-- WORK TO COMPLETE --
Lines below containing the word "green" should be copied out.

-- DATA RECORDS --
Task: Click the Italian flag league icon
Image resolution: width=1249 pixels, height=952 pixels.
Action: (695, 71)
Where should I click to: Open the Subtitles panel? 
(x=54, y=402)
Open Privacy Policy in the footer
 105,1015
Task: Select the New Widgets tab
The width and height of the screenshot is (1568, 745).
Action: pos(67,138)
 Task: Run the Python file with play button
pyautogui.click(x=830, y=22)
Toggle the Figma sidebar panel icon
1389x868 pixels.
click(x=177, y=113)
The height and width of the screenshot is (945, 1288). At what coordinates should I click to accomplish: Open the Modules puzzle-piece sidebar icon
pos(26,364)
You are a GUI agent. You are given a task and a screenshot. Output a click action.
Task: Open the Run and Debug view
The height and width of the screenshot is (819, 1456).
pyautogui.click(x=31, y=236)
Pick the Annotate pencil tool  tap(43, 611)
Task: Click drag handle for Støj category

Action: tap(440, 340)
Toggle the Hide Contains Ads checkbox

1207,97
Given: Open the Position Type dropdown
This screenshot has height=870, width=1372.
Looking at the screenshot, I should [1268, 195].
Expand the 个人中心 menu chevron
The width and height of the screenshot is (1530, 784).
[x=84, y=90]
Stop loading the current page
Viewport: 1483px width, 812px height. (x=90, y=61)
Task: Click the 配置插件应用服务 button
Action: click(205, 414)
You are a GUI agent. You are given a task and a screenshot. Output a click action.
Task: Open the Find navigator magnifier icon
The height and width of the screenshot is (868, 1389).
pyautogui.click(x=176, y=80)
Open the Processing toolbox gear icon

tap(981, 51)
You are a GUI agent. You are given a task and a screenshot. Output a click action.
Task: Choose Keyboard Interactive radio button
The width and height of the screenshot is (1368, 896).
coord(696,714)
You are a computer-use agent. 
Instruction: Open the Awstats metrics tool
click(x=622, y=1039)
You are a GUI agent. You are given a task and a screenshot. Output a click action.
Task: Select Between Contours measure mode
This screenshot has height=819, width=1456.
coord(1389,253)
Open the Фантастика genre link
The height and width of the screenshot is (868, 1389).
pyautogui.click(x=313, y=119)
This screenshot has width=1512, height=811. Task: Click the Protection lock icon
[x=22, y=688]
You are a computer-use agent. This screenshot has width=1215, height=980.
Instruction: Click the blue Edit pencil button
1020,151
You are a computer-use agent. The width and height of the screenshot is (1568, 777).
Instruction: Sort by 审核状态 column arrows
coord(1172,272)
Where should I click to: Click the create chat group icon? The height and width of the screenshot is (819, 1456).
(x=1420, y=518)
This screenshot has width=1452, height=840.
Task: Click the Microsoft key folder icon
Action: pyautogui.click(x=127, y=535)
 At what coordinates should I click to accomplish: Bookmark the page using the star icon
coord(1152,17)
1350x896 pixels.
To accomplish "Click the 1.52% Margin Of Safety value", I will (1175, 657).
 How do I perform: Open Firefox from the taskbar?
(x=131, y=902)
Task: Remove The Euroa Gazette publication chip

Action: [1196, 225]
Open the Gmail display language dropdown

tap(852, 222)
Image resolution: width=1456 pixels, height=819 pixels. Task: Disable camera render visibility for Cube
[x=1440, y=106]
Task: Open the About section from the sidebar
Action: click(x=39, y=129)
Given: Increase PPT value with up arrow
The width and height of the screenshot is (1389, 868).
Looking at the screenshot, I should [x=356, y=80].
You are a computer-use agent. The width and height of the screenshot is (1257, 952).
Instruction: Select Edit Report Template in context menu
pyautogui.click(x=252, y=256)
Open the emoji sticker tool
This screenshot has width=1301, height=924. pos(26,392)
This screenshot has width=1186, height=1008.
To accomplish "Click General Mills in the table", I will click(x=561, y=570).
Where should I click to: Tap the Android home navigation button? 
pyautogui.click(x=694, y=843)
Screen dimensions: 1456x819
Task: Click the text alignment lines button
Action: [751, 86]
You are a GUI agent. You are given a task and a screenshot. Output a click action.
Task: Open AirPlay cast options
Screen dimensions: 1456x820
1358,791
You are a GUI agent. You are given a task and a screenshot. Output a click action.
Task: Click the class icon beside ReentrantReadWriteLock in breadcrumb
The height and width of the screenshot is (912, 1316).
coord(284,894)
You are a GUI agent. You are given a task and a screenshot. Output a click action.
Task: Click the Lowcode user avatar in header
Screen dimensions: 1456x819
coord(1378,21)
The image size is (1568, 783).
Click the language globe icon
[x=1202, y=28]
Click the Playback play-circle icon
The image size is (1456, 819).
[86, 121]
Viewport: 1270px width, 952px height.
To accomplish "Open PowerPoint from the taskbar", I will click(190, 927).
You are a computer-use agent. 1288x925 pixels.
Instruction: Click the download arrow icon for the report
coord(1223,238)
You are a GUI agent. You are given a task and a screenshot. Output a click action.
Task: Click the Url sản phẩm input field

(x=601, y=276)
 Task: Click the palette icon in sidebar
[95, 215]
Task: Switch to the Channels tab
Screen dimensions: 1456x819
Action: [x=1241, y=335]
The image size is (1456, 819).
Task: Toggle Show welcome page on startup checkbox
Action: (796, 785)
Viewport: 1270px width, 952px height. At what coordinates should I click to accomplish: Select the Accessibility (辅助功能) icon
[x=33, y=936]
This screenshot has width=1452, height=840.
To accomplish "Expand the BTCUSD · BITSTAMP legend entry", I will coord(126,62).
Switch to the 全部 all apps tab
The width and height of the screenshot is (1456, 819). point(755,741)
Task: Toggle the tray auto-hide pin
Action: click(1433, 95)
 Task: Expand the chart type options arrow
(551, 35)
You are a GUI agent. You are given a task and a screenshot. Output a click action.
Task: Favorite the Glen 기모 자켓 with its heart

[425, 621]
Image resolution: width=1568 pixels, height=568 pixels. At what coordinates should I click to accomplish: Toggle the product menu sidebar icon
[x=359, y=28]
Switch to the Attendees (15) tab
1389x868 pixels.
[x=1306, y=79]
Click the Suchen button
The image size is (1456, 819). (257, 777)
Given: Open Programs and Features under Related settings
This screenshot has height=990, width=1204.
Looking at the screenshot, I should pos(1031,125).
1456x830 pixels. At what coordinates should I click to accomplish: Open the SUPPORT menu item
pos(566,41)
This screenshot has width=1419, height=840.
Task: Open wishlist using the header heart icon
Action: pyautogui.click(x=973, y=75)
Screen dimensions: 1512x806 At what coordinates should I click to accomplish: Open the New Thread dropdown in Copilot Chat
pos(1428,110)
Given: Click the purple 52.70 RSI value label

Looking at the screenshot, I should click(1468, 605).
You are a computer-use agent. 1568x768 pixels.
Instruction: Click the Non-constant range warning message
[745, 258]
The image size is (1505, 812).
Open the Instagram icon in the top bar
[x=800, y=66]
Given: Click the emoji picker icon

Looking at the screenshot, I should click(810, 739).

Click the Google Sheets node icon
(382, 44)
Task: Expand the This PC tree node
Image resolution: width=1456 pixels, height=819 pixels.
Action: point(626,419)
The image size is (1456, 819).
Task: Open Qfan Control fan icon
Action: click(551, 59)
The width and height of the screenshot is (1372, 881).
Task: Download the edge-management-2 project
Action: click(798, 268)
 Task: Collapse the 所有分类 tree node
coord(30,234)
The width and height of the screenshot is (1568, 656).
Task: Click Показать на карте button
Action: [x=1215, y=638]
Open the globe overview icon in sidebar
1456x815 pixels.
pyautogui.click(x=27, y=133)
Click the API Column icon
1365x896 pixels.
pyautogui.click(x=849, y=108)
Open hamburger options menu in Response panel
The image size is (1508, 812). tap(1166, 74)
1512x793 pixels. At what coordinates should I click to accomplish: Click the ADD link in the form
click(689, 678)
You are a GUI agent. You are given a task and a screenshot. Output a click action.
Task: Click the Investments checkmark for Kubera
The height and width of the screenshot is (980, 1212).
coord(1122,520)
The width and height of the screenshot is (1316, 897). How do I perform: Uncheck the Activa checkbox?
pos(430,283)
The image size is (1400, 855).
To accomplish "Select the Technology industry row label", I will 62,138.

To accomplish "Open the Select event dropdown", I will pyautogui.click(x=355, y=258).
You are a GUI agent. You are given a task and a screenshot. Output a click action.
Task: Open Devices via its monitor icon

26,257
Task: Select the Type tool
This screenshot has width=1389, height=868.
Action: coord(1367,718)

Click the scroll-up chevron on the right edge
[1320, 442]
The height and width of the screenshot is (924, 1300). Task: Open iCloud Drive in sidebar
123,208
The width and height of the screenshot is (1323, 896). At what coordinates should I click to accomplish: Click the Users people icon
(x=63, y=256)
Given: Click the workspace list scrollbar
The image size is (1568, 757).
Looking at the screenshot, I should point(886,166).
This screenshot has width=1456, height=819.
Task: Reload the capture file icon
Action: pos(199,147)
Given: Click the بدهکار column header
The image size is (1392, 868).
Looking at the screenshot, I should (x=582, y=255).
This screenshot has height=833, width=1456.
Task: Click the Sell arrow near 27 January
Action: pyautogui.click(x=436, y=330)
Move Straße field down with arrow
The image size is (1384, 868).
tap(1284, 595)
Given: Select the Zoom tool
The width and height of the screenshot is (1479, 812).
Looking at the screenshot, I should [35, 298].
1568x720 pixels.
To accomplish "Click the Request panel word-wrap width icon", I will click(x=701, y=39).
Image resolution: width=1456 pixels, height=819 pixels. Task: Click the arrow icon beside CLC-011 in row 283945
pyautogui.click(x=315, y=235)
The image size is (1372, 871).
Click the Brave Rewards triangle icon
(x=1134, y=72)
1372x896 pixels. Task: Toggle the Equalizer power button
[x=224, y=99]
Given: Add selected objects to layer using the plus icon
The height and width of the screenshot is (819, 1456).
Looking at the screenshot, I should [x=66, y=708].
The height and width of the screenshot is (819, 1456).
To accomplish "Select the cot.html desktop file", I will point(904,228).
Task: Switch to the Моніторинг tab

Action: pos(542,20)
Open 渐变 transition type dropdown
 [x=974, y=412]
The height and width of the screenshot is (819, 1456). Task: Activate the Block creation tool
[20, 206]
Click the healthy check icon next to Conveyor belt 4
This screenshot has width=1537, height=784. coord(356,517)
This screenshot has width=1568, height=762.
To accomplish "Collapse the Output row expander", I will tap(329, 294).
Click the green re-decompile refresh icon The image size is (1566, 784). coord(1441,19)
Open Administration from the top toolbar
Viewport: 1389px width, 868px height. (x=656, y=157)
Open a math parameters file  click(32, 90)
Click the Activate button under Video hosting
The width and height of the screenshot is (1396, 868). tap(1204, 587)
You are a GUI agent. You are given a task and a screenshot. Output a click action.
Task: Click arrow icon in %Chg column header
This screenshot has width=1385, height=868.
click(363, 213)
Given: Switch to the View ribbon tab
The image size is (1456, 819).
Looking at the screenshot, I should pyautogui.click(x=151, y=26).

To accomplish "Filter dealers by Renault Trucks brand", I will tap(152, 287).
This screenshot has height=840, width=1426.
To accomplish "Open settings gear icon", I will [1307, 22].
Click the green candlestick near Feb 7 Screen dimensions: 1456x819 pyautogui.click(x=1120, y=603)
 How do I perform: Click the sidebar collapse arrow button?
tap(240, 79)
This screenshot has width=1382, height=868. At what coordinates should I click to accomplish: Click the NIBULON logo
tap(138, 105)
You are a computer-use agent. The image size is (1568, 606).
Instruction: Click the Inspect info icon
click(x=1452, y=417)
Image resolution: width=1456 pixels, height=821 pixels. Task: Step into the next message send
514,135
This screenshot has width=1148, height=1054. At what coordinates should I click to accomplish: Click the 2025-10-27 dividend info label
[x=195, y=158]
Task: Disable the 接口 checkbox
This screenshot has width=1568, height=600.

-- RESULT OF THIS TASK --
Click the green re-decompile refresh icon The image size is (1566, 784). coord(1441,19)
Click the green candlestick near Feb 7 Screen dimensions: 1456x819 pyautogui.click(x=1120, y=603)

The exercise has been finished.